Problem requirements. Look through the data and write out every line with the word "value" in it.

Material provided.

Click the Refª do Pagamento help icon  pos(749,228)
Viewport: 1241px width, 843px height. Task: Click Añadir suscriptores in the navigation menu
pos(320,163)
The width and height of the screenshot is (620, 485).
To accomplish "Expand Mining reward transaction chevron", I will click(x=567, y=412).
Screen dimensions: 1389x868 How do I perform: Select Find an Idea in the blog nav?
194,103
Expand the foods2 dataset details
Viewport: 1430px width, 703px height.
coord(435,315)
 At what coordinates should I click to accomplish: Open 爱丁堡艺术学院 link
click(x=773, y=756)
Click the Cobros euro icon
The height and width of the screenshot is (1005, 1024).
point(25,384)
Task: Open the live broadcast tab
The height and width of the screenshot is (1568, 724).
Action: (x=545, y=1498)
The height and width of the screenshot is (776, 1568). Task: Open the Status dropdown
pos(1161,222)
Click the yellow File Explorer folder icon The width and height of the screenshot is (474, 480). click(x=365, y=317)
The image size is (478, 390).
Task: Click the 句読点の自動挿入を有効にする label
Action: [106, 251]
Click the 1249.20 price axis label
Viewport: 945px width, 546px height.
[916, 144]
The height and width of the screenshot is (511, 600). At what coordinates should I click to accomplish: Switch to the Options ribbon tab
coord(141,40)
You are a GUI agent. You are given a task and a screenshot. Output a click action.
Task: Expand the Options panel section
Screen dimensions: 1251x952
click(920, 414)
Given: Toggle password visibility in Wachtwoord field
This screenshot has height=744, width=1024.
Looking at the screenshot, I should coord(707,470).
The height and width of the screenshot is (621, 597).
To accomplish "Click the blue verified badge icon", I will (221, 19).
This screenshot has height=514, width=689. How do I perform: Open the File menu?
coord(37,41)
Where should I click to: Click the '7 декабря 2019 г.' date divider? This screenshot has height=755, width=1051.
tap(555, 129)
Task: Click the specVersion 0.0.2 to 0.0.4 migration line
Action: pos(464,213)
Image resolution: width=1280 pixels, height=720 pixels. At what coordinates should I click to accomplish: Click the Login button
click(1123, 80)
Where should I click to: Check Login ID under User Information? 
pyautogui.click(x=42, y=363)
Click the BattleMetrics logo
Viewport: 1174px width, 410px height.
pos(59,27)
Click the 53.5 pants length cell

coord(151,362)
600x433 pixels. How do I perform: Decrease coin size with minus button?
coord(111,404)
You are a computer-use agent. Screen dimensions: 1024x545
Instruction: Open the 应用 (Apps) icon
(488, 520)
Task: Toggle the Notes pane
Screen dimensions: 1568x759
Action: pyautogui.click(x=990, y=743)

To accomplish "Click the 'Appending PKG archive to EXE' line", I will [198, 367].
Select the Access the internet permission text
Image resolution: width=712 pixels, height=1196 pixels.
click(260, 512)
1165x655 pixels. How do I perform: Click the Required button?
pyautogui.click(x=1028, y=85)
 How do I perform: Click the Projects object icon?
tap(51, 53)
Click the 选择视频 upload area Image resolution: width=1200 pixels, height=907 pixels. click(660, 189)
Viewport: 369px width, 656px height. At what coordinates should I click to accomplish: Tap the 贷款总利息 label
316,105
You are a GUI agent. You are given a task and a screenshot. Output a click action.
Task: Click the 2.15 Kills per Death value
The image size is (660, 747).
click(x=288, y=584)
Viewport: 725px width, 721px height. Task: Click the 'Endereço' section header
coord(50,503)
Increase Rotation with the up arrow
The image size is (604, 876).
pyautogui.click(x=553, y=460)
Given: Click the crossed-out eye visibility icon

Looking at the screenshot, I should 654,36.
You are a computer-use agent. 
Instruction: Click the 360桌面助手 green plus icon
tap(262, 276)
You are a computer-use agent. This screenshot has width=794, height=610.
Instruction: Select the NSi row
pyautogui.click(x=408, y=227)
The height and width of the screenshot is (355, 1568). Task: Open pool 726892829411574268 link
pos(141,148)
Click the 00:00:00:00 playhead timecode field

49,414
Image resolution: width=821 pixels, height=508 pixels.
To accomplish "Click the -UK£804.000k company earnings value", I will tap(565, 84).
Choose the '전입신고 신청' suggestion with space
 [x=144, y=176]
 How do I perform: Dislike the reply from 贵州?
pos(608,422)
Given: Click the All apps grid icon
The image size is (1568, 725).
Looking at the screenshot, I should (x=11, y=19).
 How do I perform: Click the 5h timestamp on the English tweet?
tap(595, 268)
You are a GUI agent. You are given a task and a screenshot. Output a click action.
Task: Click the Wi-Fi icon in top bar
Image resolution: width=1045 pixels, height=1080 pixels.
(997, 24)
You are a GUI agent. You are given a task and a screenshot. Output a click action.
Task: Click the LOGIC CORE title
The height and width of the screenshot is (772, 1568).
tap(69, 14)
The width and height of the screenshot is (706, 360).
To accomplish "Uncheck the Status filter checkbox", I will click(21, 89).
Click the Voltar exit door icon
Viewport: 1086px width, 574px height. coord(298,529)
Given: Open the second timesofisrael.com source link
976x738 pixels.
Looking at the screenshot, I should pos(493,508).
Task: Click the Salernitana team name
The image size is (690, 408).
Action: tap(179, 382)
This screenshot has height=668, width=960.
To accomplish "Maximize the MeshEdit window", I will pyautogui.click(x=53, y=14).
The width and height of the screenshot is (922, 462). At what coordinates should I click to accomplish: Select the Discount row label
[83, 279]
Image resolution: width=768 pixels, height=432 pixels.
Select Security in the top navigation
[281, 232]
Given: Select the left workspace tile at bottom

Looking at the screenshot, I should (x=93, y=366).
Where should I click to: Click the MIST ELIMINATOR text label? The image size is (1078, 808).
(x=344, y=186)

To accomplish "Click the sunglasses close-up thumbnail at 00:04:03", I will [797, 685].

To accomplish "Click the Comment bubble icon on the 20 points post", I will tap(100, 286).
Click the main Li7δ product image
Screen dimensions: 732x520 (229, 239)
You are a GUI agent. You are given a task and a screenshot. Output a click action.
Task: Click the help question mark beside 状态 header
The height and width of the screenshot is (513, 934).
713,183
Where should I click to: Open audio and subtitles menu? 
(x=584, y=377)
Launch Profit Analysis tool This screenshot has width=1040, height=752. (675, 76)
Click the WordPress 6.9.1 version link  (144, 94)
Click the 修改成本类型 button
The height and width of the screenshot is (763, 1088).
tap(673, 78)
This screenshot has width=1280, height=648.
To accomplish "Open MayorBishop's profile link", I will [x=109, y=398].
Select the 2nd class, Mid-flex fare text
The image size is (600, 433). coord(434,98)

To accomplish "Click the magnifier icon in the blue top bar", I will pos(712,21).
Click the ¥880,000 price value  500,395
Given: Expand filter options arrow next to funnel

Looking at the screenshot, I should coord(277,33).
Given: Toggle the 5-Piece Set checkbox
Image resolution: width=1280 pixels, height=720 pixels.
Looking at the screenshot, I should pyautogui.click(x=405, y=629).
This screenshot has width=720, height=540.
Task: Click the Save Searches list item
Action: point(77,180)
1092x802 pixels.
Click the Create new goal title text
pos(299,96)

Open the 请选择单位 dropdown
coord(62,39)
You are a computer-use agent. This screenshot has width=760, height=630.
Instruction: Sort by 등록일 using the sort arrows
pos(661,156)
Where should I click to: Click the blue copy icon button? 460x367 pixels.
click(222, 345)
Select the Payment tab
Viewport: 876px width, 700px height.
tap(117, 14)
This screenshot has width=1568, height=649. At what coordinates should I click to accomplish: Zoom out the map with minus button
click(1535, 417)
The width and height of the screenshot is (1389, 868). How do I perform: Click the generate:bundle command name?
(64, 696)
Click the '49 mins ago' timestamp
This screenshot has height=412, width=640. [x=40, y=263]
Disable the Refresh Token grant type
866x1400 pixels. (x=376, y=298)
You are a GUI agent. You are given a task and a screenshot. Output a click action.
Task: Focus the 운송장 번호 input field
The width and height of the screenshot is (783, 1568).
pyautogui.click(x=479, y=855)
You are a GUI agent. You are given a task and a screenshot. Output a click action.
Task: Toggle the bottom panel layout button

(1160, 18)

Task result.
Task: Click the 2.15 Kills per Death value
To accomplish "Click the -UK£804.000k company earnings value", I will tap(565, 84).
Click the ¥880,000 price value  500,395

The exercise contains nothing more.